* _REQUIREMENTS_: Reproduce the data from the line with "Click the copy" up to and including the line with "Action: [394, 161]", substituting "italic" for "bold" and keeping everything else unchanged.

Dataset rows

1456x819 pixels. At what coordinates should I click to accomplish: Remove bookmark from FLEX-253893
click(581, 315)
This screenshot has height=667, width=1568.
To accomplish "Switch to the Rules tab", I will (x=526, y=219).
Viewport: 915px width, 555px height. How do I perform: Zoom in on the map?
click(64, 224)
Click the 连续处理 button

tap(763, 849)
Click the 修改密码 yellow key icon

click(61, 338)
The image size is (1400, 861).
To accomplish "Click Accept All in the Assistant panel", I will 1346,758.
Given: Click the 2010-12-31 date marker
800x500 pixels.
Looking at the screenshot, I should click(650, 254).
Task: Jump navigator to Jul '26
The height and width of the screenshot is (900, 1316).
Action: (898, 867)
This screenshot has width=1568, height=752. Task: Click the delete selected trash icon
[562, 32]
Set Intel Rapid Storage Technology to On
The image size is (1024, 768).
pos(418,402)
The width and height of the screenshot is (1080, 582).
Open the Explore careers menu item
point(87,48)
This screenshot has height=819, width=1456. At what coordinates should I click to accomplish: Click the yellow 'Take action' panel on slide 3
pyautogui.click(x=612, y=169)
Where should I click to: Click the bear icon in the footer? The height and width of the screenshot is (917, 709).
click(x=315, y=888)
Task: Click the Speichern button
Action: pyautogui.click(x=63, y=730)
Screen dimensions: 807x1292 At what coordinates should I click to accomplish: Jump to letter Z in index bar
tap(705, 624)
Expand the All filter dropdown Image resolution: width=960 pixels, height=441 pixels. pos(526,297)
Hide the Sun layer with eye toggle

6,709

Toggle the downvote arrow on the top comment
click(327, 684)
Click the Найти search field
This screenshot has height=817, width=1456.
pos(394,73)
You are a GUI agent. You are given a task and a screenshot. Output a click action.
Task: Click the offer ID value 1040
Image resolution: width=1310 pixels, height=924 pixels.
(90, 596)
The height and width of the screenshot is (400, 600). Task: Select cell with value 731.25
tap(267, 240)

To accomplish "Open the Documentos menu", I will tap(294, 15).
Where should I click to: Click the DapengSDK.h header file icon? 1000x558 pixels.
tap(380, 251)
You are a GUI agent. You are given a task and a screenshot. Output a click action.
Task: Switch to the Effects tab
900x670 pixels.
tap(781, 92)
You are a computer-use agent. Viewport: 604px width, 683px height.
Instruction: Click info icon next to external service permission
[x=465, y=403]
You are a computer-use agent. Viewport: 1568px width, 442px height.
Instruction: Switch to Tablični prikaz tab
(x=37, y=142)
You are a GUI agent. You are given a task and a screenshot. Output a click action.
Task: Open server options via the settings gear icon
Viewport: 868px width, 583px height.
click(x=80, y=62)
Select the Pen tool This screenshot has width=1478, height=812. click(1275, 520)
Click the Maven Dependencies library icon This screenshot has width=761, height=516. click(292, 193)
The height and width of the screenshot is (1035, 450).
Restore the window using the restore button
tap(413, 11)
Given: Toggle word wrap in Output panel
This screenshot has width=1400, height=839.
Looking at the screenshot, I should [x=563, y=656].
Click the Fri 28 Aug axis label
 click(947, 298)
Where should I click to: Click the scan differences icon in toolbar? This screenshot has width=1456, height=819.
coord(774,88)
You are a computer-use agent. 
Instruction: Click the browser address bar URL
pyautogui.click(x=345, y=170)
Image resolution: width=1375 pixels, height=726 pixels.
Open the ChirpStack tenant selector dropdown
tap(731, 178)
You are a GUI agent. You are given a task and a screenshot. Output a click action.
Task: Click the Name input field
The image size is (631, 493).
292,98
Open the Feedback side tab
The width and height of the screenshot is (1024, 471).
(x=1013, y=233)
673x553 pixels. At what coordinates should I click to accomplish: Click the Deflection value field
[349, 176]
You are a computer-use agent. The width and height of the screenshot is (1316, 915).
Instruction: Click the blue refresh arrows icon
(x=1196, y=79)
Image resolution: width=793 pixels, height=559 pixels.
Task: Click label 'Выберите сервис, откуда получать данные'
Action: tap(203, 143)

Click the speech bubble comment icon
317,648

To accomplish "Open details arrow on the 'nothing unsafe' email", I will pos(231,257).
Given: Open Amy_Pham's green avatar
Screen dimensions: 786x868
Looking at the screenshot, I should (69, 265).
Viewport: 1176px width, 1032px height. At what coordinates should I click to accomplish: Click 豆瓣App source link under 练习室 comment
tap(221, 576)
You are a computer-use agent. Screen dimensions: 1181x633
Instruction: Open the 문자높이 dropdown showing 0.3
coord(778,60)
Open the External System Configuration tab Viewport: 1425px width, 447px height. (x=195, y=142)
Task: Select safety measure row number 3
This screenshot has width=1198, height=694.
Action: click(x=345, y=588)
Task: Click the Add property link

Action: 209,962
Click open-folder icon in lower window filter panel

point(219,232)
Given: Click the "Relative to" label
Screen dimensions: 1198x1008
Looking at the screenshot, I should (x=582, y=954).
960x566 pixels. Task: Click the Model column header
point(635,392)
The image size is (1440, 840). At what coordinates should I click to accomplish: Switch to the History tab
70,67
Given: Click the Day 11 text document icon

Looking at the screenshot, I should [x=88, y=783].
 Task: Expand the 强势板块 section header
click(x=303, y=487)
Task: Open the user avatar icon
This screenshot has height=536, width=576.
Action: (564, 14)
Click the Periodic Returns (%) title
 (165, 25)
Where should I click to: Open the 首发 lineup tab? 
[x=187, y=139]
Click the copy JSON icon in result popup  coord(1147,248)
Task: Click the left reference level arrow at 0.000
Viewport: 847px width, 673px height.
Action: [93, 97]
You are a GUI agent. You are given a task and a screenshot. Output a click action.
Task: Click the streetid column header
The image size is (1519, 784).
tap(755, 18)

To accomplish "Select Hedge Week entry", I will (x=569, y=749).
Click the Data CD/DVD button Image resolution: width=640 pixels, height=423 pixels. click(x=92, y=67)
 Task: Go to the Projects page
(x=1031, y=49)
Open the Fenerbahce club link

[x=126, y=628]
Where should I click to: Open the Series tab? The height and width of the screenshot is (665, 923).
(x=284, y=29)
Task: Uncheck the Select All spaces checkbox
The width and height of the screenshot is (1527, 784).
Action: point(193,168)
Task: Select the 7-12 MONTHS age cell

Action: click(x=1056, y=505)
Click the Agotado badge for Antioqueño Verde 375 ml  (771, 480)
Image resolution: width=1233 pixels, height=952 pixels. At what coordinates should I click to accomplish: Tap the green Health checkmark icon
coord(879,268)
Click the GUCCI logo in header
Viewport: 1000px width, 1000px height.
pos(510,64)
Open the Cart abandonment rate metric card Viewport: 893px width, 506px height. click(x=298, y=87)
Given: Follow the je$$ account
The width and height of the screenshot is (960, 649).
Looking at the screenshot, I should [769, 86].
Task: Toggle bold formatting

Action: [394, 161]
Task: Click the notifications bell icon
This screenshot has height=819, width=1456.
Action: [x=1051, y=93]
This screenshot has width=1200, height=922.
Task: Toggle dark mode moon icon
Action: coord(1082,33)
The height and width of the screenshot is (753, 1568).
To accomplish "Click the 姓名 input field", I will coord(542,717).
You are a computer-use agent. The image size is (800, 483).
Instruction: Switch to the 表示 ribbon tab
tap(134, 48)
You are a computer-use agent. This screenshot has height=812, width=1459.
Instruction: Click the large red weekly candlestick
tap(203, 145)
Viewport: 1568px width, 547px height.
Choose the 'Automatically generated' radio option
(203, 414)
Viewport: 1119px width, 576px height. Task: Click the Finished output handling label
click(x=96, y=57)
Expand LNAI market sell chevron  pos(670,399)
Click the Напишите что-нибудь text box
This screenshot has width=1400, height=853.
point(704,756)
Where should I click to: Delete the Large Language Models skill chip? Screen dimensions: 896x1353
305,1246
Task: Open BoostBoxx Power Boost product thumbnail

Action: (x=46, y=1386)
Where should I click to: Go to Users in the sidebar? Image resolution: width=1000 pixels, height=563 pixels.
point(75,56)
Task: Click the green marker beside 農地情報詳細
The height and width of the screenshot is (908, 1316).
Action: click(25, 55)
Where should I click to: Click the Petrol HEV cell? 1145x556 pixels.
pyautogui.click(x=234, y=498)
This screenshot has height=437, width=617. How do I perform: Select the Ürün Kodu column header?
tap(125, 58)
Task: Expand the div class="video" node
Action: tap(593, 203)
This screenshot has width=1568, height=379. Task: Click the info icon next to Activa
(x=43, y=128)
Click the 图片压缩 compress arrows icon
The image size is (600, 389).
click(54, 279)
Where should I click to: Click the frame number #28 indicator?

* _EXPECTED OUTPUT_:
Click the copy JSON icon in result popup  coord(1147,248)
Task: Click the left reference level arrow at 0.000
Viewport: 847px width, 673px height.
Action: [93, 97]
You are a GUI agent. You are given a task and a screenshot. Output a click action.
Task: Click the streetid column header
The image size is (1519, 784).
tap(755, 18)

To accomplish "Select Hedge Week entry", I will (x=569, y=749).
Click the Data CD/DVD button Image resolution: width=640 pixels, height=423 pixels. click(x=92, y=67)
 Task: Go to the Projects page
(x=1031, y=49)
Open the Fenerbahce club link

[x=126, y=628]
Where should I click to: Open the Series tab? The height and width of the screenshot is (665, 923).
(x=284, y=29)
Task: Uncheck the Select All spaces checkbox
The width and height of the screenshot is (1527, 784).
Action: point(193,168)
Task: Select the 7-12 MONTHS age cell

Action: click(x=1056, y=505)
Click the Agotado badge for Antioqueño Verde 375 ml  (771, 480)
Image resolution: width=1233 pixels, height=952 pixels. At what coordinates should I click to accomplish: Tap the green Health checkmark icon
coord(879,268)
Click the GUCCI logo in header
Viewport: 1000px width, 1000px height.
pos(510,64)
Open the Cart abandonment rate metric card Viewport: 893px width, 506px height. click(x=298, y=87)
Given: Follow the je$$ account
The width and height of the screenshot is (960, 649).
Looking at the screenshot, I should [769, 86].
Task: Toggle italic formatting

Action: [394, 161]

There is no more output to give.